Troubleshooting the Network - theunissenlab/lab-documentation GitHub Wiki

Troubleshooting

  1. I can't access one of the lab's shared data drives (tdrive, zdrive, fhome, ...)
  2. I can't log in on my Ubuntu workstation / login loop
  3. I can't see the shared data drives
  4. I can't SSH to zebra and/or finch
  5. I can't read or save to files (or directories) on zdrive or tdrive that I should be able to'
  6. I can't create new files

I can't access one of the lab's shared data drives (tdrive, zdrive, fhome, ...)

The remote mounting is configured on zebra. When connected to zebra, you can see a list of the drives configured for automount with the command ldapsearch.

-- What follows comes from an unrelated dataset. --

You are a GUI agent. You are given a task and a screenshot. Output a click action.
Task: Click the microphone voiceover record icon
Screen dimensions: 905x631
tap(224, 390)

To add a new entry, modify this template and create a new ldif file. Add the ldif entry using ldapadd. To do this, bind as root and use -W for a password prompt. The password is finchfinchfin. Use ldapsearch again to verify that the new entry is there.

I can't log in on my Ubuntu workstation / login loop

One common problem you may encounter on Ubuntu is that you put in your password on the login screen and it looks like its logging you in but you come back to the login screen again. This is typically caused when the user's home folder is inaccessible for some reason.

In all cases, the first thing to do is press Ctrl-Alt-F1 (Ctrl-Alt-F2 or F3 on Ubuntu 18.04) to enter the command shell (You can return to the GUI with Ctrl-Alt-F7) and try to log in.

  • If you can't log in as yourself, there is probably a problem with the network, zebra, or the local ldap config (since your user account is stored on the ldap server which is zebra). Try logging in as the local user "ubuntu" to continue debugging.

  • If you log in, see if the shared data drives are available (ls /auto/fhome/, ls /auto/zdrive/, ls /auto/tdrive. If they aren't there (especially /auto/fhome/), follow the troubleshooting for I can't see the shared data drives.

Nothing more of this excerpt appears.